What you should do: Using the records below, transcribe word for word the stretch from the line that contains "Where should I click to: Click the Keys" through the line that contains "Open the Способности", both end lines included, and nothing else.

══════

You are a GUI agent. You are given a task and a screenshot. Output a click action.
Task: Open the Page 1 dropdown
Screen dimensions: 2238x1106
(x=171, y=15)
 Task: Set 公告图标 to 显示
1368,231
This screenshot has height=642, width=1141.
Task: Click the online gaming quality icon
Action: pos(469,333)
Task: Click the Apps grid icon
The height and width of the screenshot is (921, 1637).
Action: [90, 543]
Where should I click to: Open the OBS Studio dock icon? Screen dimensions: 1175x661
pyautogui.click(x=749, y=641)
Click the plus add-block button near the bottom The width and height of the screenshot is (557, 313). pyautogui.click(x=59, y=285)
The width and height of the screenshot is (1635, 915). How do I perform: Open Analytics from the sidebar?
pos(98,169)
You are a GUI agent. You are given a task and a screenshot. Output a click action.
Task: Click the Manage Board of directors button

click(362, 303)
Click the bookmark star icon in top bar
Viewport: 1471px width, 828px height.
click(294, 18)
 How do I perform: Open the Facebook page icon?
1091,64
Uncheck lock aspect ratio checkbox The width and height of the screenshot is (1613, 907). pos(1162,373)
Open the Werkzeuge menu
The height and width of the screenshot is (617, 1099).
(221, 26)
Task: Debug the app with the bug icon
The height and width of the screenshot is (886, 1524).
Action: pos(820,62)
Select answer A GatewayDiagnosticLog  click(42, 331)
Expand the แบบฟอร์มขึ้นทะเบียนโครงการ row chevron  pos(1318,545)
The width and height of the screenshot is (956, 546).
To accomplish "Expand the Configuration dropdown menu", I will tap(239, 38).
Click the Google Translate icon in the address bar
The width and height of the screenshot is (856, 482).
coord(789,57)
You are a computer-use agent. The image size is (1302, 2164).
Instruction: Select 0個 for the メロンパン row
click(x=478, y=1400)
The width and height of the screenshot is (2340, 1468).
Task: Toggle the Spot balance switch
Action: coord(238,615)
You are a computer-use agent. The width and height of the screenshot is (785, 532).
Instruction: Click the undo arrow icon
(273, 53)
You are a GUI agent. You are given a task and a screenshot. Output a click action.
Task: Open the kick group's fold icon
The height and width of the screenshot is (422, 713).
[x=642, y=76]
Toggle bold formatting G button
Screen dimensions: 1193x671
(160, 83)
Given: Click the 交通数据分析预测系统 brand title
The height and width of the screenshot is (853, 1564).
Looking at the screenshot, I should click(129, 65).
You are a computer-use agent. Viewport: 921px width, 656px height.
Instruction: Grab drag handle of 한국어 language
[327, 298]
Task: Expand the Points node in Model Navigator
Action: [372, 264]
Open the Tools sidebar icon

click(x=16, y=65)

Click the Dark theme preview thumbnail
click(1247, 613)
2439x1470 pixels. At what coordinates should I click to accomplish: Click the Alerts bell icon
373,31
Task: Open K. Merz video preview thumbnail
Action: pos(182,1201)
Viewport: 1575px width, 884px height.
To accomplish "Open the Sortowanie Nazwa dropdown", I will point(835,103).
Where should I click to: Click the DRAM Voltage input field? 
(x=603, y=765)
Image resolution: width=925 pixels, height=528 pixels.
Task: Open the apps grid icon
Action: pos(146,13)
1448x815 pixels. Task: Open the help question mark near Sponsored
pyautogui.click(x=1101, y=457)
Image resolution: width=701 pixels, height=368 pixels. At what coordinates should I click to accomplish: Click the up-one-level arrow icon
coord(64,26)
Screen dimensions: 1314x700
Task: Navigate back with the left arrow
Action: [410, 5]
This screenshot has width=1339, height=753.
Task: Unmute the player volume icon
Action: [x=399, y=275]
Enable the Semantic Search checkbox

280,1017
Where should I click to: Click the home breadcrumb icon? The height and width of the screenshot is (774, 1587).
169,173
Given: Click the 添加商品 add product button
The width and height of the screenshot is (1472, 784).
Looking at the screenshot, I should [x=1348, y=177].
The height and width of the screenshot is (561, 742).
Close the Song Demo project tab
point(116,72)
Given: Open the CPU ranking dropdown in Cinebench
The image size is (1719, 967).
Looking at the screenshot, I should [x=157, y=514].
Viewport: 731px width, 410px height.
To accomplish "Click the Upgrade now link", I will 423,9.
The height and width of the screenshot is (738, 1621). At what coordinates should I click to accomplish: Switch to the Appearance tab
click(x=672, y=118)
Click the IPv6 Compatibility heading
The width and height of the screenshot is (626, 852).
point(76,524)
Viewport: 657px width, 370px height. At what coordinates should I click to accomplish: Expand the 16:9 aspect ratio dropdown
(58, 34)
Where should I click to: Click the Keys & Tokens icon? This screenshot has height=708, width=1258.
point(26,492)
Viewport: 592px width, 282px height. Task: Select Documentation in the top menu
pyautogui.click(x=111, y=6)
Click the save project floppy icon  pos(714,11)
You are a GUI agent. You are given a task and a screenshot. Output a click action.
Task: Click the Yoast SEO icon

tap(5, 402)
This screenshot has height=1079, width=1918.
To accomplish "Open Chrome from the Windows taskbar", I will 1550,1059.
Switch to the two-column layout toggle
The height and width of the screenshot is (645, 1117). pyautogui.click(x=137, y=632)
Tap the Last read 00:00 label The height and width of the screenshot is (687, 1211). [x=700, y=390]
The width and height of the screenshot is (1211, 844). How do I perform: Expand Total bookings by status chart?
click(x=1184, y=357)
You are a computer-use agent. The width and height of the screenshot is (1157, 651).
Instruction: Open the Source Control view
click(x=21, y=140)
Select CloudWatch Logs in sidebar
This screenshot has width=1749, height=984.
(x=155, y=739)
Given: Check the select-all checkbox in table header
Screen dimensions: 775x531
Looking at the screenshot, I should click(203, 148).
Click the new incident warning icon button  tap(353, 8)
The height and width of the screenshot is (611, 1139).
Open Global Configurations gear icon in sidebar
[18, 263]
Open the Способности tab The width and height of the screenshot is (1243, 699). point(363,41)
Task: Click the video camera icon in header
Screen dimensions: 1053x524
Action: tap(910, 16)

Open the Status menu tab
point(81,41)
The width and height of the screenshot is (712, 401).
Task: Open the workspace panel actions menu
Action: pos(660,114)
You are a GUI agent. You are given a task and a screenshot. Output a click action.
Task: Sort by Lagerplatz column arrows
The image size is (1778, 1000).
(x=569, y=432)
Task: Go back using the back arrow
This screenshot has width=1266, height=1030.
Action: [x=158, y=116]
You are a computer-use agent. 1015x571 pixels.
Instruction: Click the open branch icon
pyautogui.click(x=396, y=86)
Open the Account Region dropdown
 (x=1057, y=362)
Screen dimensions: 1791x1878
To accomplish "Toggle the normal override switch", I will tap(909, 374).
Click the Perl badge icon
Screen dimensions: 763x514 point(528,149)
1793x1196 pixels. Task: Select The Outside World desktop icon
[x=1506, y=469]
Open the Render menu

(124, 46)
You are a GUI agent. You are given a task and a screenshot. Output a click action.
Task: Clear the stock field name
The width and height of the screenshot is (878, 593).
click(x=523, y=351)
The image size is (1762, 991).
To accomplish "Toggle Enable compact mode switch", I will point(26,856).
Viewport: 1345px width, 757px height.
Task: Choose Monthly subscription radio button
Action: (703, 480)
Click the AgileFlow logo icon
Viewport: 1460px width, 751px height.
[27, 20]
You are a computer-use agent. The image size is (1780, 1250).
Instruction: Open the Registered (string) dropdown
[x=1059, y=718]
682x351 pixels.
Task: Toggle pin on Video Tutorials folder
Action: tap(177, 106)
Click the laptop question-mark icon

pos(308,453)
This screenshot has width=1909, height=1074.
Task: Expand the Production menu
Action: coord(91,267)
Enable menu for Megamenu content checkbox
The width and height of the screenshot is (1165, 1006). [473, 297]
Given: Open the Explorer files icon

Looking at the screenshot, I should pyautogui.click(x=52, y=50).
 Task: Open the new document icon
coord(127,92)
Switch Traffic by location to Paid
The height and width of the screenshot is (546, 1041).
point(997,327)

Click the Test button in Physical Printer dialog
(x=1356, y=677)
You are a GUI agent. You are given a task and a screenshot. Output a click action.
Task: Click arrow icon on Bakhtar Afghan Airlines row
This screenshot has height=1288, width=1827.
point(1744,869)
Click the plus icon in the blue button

══════

Solution for this problem:
Where should I click to: Click the Keys & Tokens icon? This screenshot has height=708, width=1258.
point(26,492)
Viewport: 592px width, 282px height. Task: Select Documentation in the top menu
pyautogui.click(x=111, y=6)
Click the save project floppy icon  pos(714,11)
You are a GUI agent. You are given a task and a screenshot. Output a click action.
Task: Click the Yoast SEO icon

tap(5, 402)
This screenshot has height=1079, width=1918.
To accomplish "Open Chrome from the Windows taskbar", I will 1550,1059.
Switch to the two-column layout toggle
The height and width of the screenshot is (645, 1117). pyautogui.click(x=137, y=632)
Tap the Last read 00:00 label The height and width of the screenshot is (687, 1211). [x=700, y=390]
The width and height of the screenshot is (1211, 844). How do I perform: Expand Total bookings by status chart?
click(x=1184, y=357)
You are a computer-use agent. The width and height of the screenshot is (1157, 651).
Instruction: Open the Source Control view
click(x=21, y=140)
Select CloudWatch Logs in sidebar
This screenshot has width=1749, height=984.
(x=155, y=739)
Given: Check the select-all checkbox in table header
Screen dimensions: 775x531
Looking at the screenshot, I should click(203, 148).
Click the new incident warning icon button  tap(353, 8)
The height and width of the screenshot is (611, 1139).
Open Global Configurations gear icon in sidebar
[18, 263]
Open the Способности tab The width and height of the screenshot is (1243, 699). point(363,41)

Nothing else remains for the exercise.